The case of what's in a name
Can the words used in a Web site's Meta text constitute a violation of trademark? Charles Arthur reports
Tuesday 09 September 1997
A case filed last month by the New York-based patents company Oppedahl & Larson (O&L) in the US claims damages from a rival, for "unfair competition, federal dilution [using the trademark wrongly], and trademark infringement" over the use of the words "Oppedahl" and "Larson" on the Web.
Simple enough? Not quite: for, as the lawsuit admits, the complaint is made "despite their [sic] being no visible usage of "OPPEDAHL" and "LARSON" on the sites."
Well, what's going on? It turns out that the companies which O&L is suing turned up when, as one does in bored moments, a company employee was doing a search to see where O&L was mentioned on the Web. That turned up 11 sites, run by three companies - Prowebsite, Codeteam, and Advanced Concepts. Yet on looking at the text, there was no mention of O&L - or of those keywords.
O&L specialises in patent, copyright, trademark, trade secret and other intellectual property services, and has run its own Web site since 1995 at http://www.patents.com. Naturally, the staff were intrigued as to why those unrelated companies should turn up in a search for its services.
It is alleged that each of them had tweaked the "meta" section of their Web pages to attract business.
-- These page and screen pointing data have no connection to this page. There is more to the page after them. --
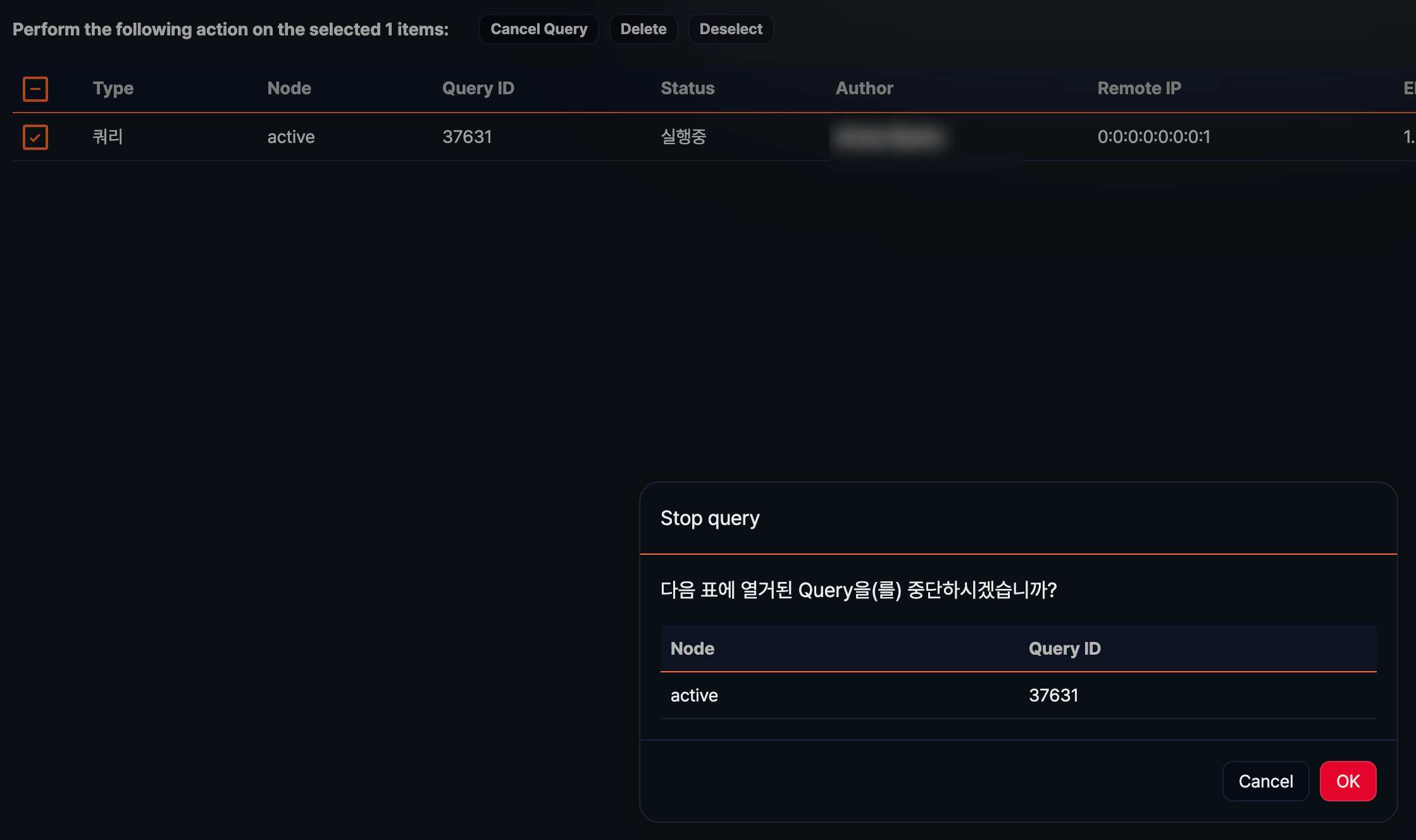1416x840 pixels.
Task: Click the dialog's Query ID column header
Action: 1064,649
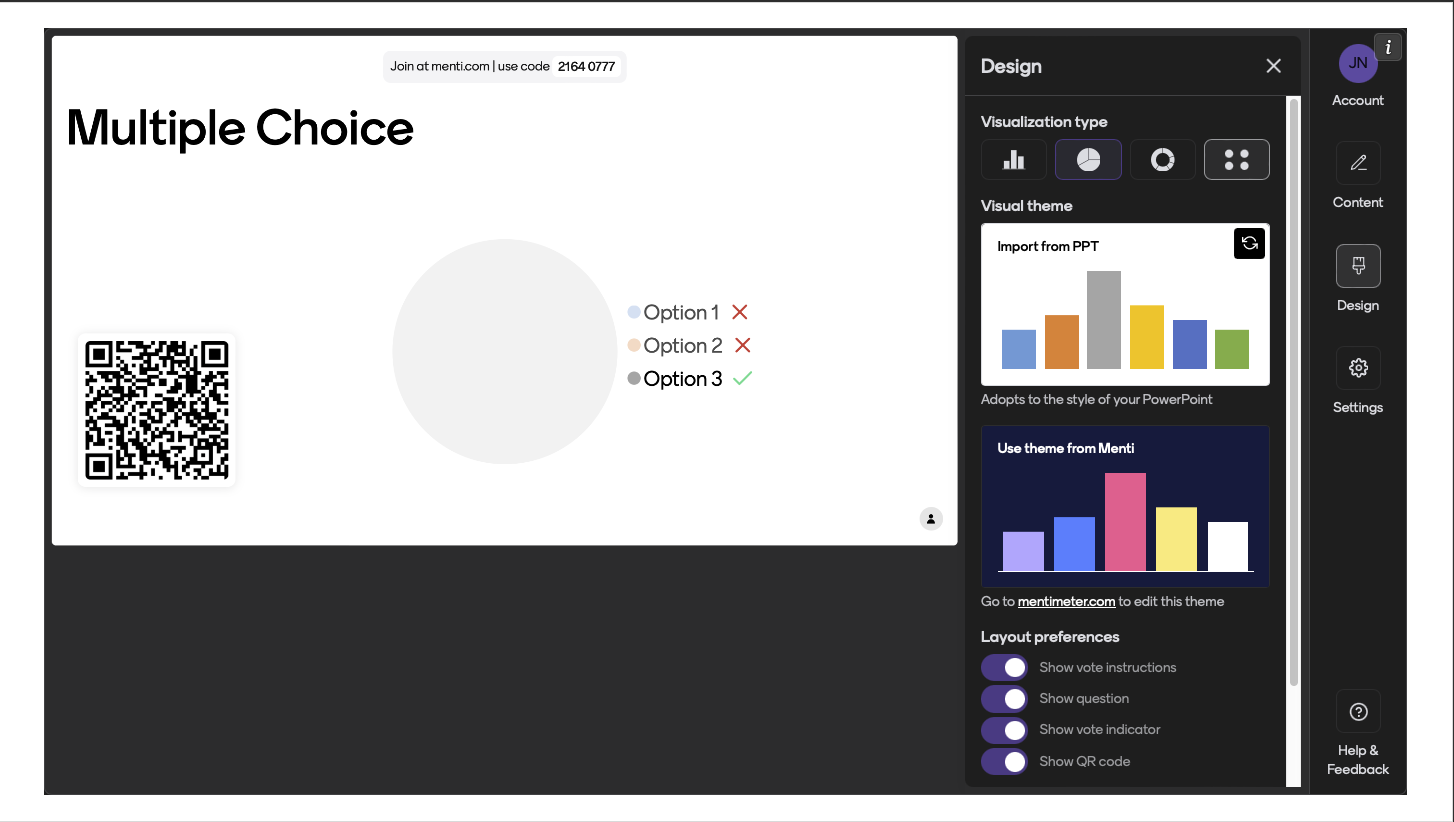Image resolution: width=1454 pixels, height=822 pixels.
Task: Click the QR code on slide
Action: point(157,411)
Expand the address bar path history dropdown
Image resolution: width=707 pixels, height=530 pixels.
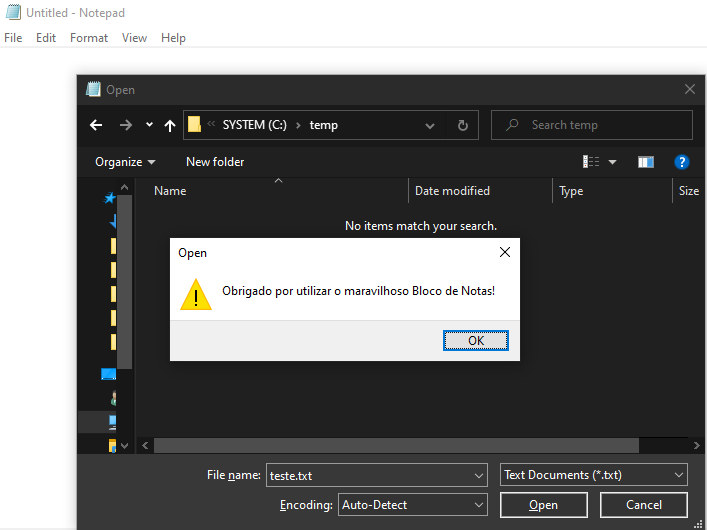coord(430,125)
The "meta" is text that you actually don't see when you look at a Web page, unless you specifically call down the HTML code.
But the Web-searching robots that trawl on behalf of search engines such as Yahoo and AltaVista do look at the meta section - very carefully. And smart HTML authors know that. You can push your page way up the hit list for a particular topic - even one which isn't on your page at all - by including a few relevant words in the meta text.
The Heaven's Gate suicide cult in California, which reckoned that UFOs were on the way to take them to better "spiritual containers", included the words "UFO" and "extraterrestrial" more than 100 times in the meta text of its Web page to recruit new members; the idea being that anyone searching the Web for something on that topic might stumble across the page and join up. And since the meta text doesn't show up, the naive reader doesn't realise how he or she has been steered there.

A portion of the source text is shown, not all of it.